Murder Ballads Lyrics
Part 2

Nick White wrote:

Nick Cave and pals played a session on Mark Radcliffe's BBC Radio 1 show, Monday 26th February 1996. The lineup was Mick Harvey, Conway Savage, Martyn P. Casey, Thomas Wydler on drums, and Jim Sclavunos on percussion. No Blixa.

They played a "three act" version of "O'Malley's Bar" (split up for easy broadcasting), with lots of different or altered verses. Here is the result. All lyrics in [brackets] were spoken through a megaphone, as were the police orders.

The Tara-Jane referred to is presumably the one on their management team. Don't know what she has which is incredible though. And I didn't catch the sentence right at the end either.

Radcliffe said that if PJ Harvey couldn't turn up for "Henry Lee", he could perhaps have got PJ Proby in instead, and Nick spoke of Proby in admiring terms, asking if Radcliffe had heard Proby's version of the song "Somewhere" from "West Side Story".

When Radcliffe asked what Nick's next album would be about, Nick replied it would be another album of murder ballads, entitled "Murder Ballads 2". When Mick Harvey was asked if he had any more solo albums planned, he said he'd soon be doing "Intoxicated Man 2". To which Nick responded "Let no-one say that we're running out of ideas". [Please note: they were JOKING].

The album version of the lyrics is also available.

Parts of O'Mlley's Bar (Extended):

Act One

[(HEAVY BREATHING) "Oh my God! Oh my God!!
He's shot him in the motherfucking head!!]

Mmmmmmmmm Hey!

I am tall and I am thin
Of an enviable height
And I've been known to look quite handsome
From a certain angle, in a certain light

Well I entered into O'Malley's
Said "O'Malley I have a thirst"
O'Malley he looked right through me
And served some other fella first

I knocked on the bar and pointed
To a bottle on the shelf
Well O'Malley walked past and scratched his ass
And I twitched and crossed myself

My hand decided it'd had enough
And for a moment it slipped from view
When it returned my hand had learned
A brand new trick or two

Well the thunder from my big black gun
Made all the glasses jangle
When I shot him, I was so handsome
It was the light, man, it was the angle

Huh!
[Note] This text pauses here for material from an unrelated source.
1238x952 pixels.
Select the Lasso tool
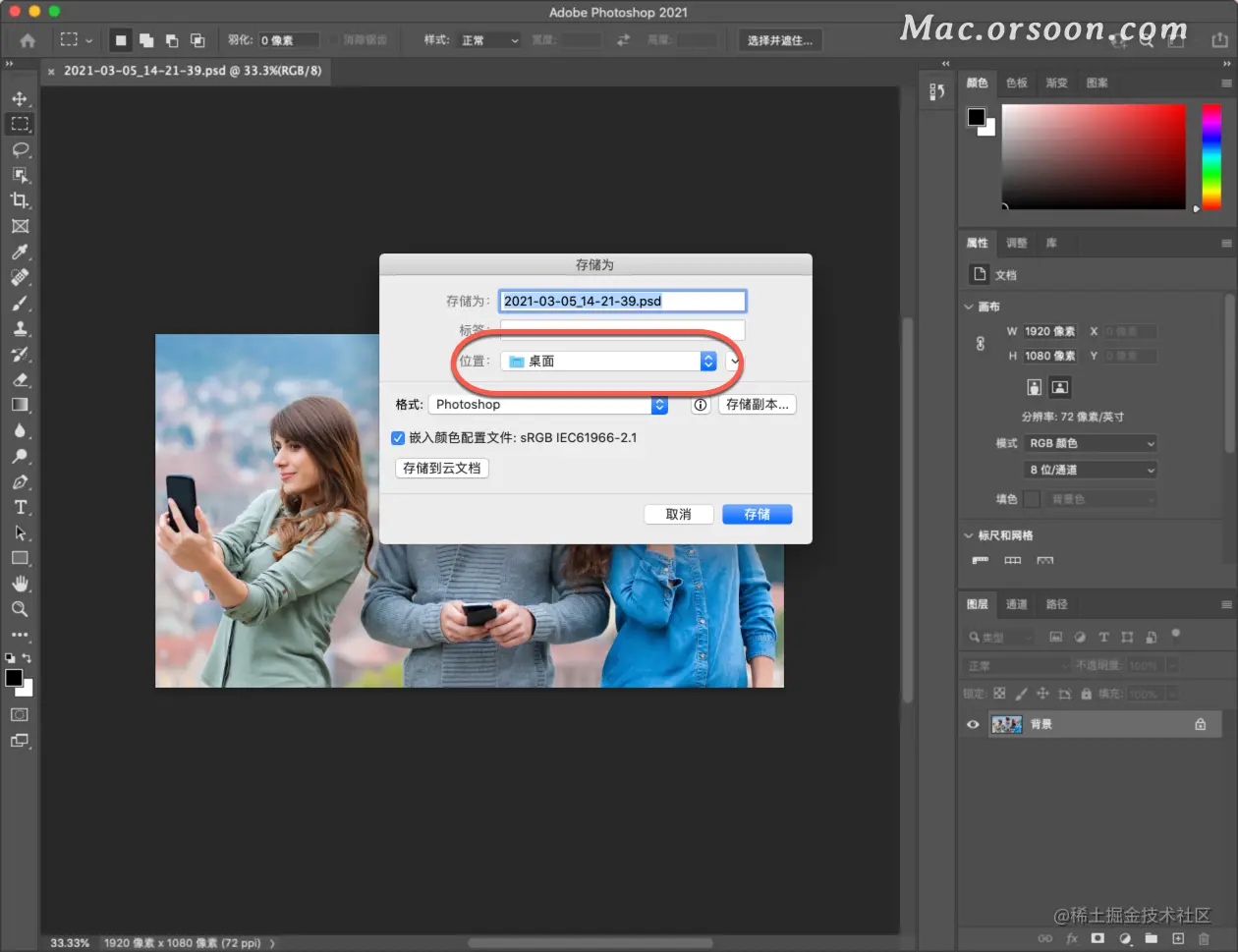(20, 149)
Hmmmmm

"Neighbours!" I cried, "Friends!" I screamed
I banged my fist upon the bar
"I just shot old O'Malley!"
And my dick felt long and hard
"I am the man who waits for no-one
And my aim is straight and true
And I'm marked by darkness and by blood
So don't nobody move!"

Well you know those fish with the swollen lips
That clean the ocean floor?
When I looked at poor O'Malley's wife
That's exactly what I saw

I jammed the barrel under her chin
And her eyes bugged just like those nasty little fish
Her head it landed in the sink
With all the dirty dishes

And her nerdy little daughter Siobhan
Well, who we'd all had a bit of fun with
It seemed a bit unfair that she had to be there
So I thought I'd get her over and done with

I leapt upon her punchin'
She stared on in disbelief
Looking like the Madonna on the church-house wall
Painted in whale's blood and banana leaf

Left hook! Right hook! Left hook! Right!
She spun round and round
I brought a mighty punch up from th floor
And I lifted her off the ground

Her head caved in like a melon
And my fists were gloved in gore
And I shot councillor Caffrey in the back of the head
As he made a run for the door

Mmmmmmmmm Yeah Yeah Yeah

[Oh my God! Oh my God! He's just shot him in the motherfucking head!!]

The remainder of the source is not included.